:: Task prompt ::
Look below for the line containing "Go to Home feed icon in bottom bar", then write out that line and every line after it to the end, exactly, minus the pictures.

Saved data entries
BEGIN

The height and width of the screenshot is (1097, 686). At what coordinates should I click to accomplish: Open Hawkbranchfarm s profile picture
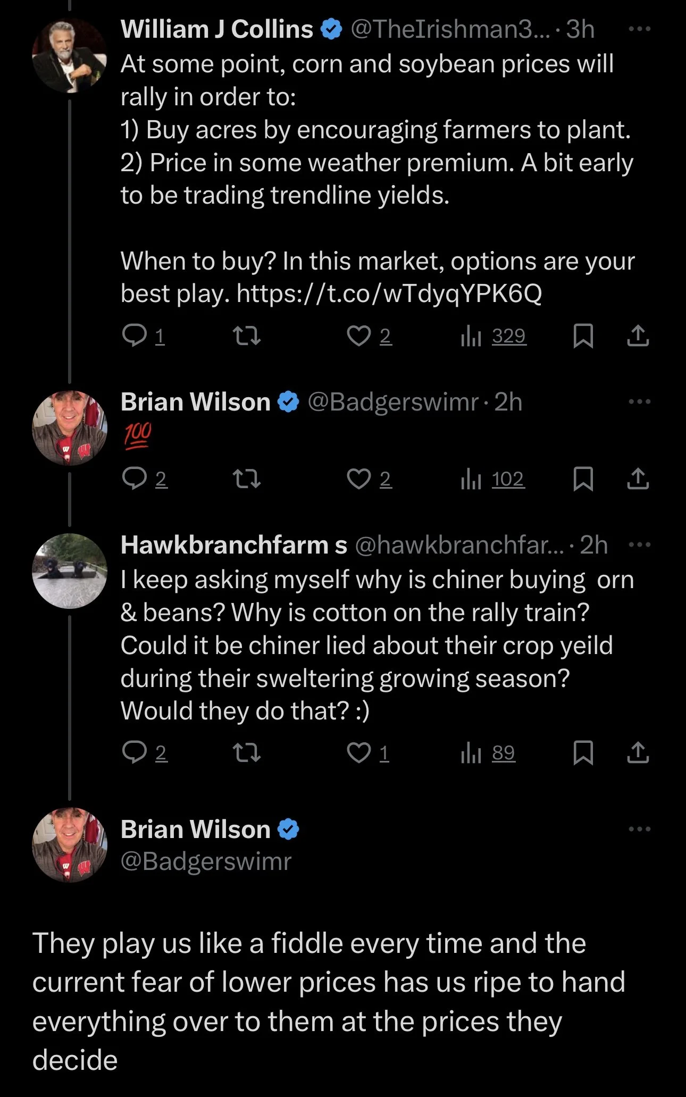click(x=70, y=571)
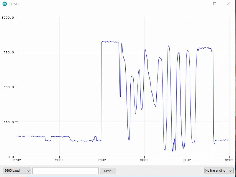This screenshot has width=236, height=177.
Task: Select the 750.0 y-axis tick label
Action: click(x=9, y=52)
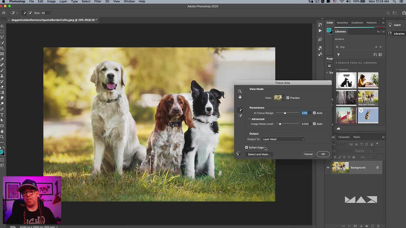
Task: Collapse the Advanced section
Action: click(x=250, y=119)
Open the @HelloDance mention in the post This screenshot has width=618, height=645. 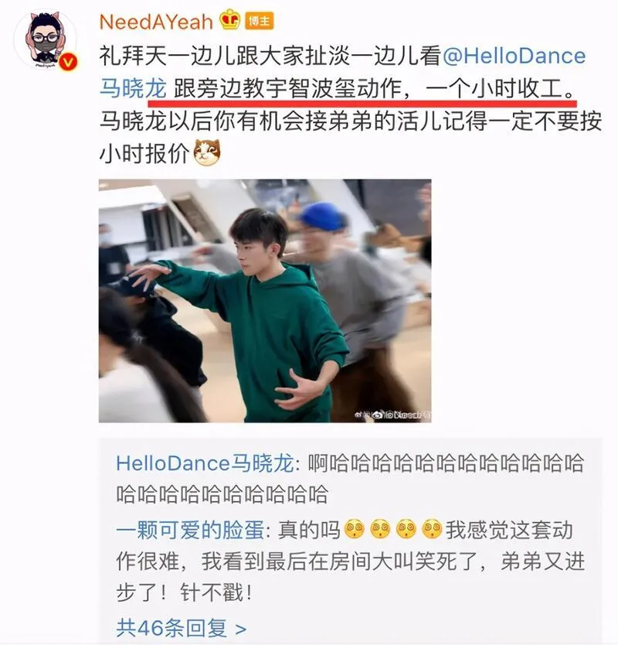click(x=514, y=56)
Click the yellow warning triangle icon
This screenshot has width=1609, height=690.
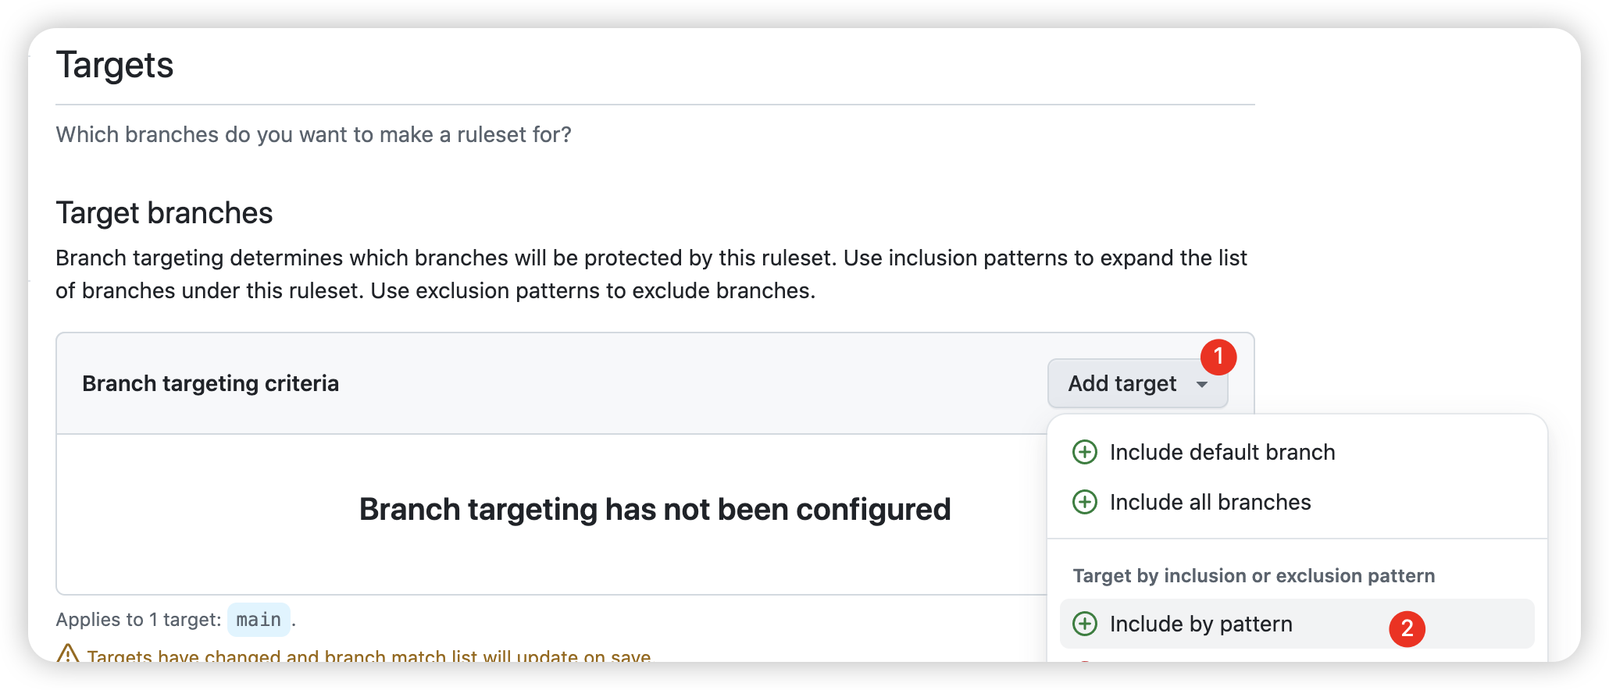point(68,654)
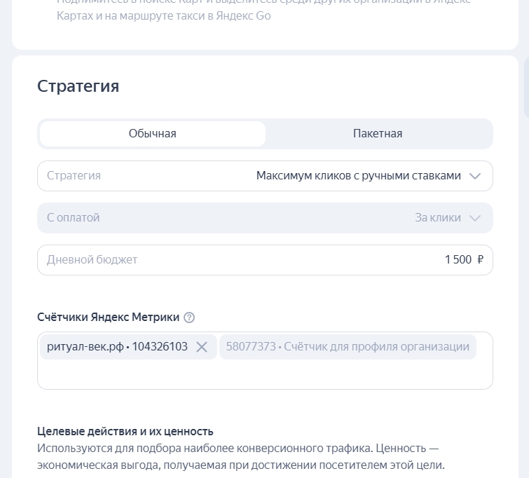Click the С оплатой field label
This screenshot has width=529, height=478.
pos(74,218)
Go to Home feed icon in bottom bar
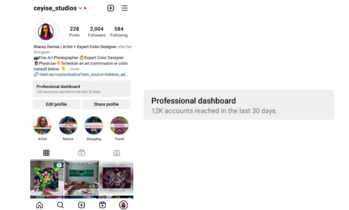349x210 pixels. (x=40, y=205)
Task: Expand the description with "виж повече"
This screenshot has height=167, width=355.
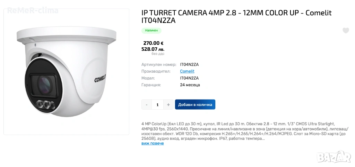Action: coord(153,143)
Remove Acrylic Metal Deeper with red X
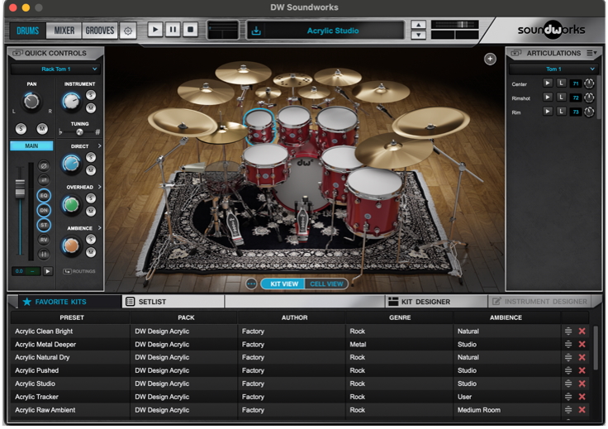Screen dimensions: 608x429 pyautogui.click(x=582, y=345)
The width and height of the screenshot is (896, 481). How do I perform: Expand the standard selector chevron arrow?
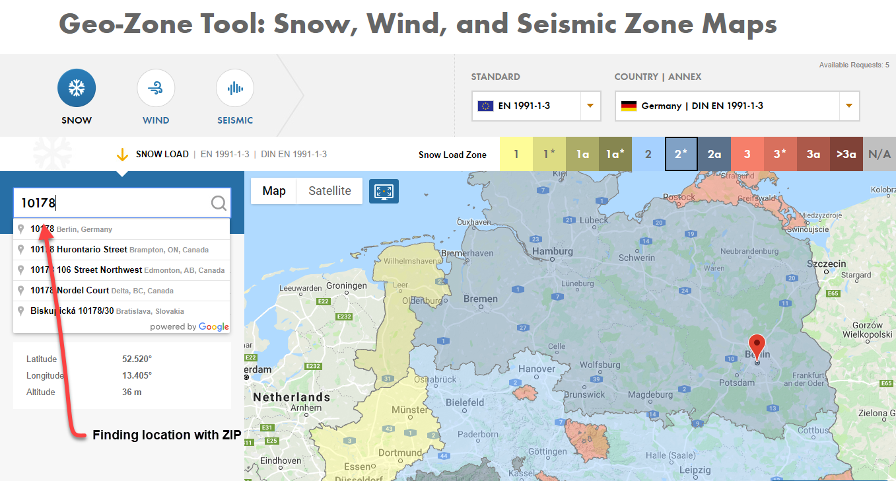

END

:: Output of the exercise ::
Go to Home feed icon in bottom bar
349x210 pixels. (x=40, y=205)
Task: Expand the description with "виж повече"
This screenshot has height=167, width=355.
Action: coord(153,143)
Remove Acrylic Metal Deeper with red X
Screen dimensions: 608x429 pyautogui.click(x=582, y=345)
The width and height of the screenshot is (896, 481). How do I perform: Expand the standard selector chevron arrow?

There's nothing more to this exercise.